> _Selected extract_
P0R15 or Corroless are both good alternatives. Should have mentioned them earlier. I've used POR15 & it's very tough. Also stays slightly flexible. 3 coats of the semi-gloss black would be a good finish for A-arms. Possibly even superior to powdercoating as POR15 would be both chip resistant and completely non-porous. Just would take a while to do due to the multiple coats w/ several hours drying time between them. Haven't used Corroless, but it seems to have characteristics similar to POR15. (Eastwood claims it's better, but that's one heck of a claim as POR15 is really good.) - Verell (via Birdman's computer)
No, you dont want to do it in the house and you can't use a gas oven either. At least that is what Eastwood and other powder suppliers say. We remodeled the kitchen and the wife got a new stove, the old one went into my garage. As the powder cures, it does give off a unpleasant odor for maybe 5 minutes but its not bad and it lasts a very short time. As far as flexing, I powdered the leaf springs on my 1934 Singer and the powder has held up with no signs of any problems, if it can handle the leaf springs it surely can handle the a-arms.

> _Tasks_
(a) In the coating discussion, how many coats of semi-gloss black POR15 are suggested as a good finish for A-arms?
(b) Write out the coating discussion from "No, you dont" up to and including "handle the a-arms.".

> _Source material_
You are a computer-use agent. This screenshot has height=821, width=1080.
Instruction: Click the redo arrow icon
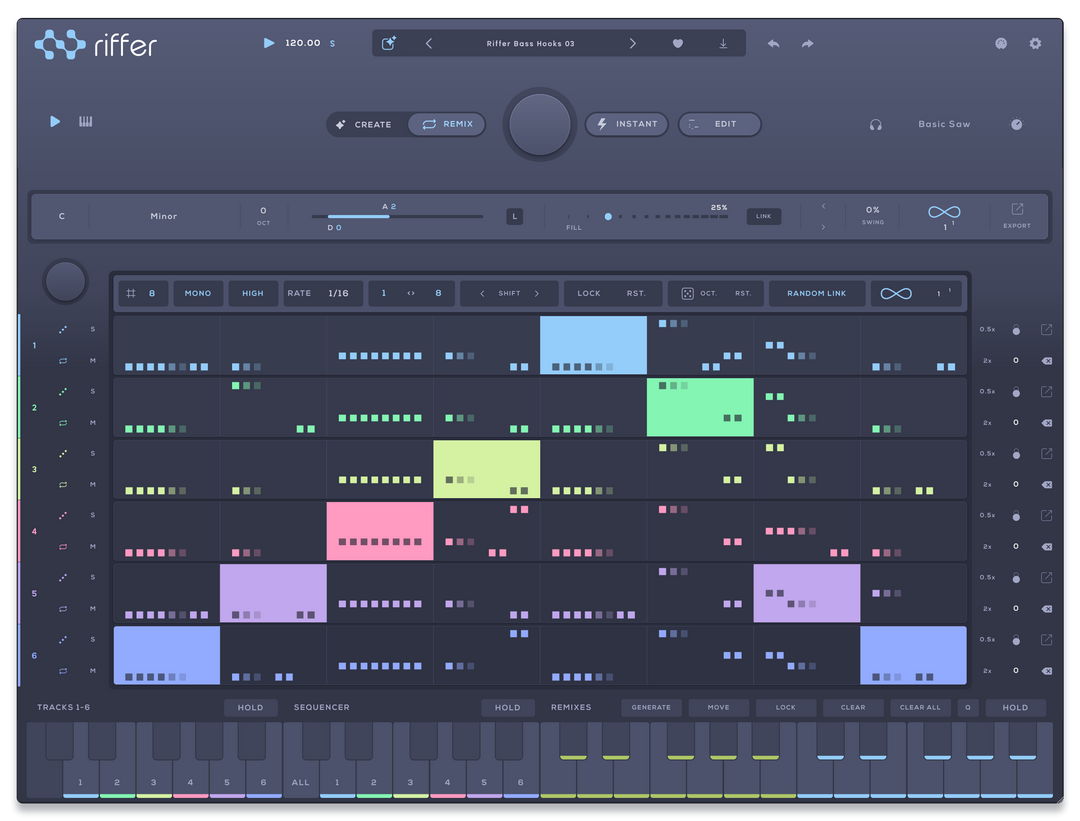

> _Responses to the tasks_
(a) Three coats.

(b)
No, you dont want to do it in the house and you can't use a gas oven either. At least that is what Eastwood and other powder suppliers say. We remodeled the kitchen and the wife got a new stove, the old one went into my garage. As the powder cures, it does give off a unpleasant odor for maybe 5 minutes but its not bad and it lasts a very short time. As far as flexing, I powdered the leaf springs on my 1934 Singer and the powder has held up with no signs of any problems, if it can handle the leaf springs it surely can handle the a-arms.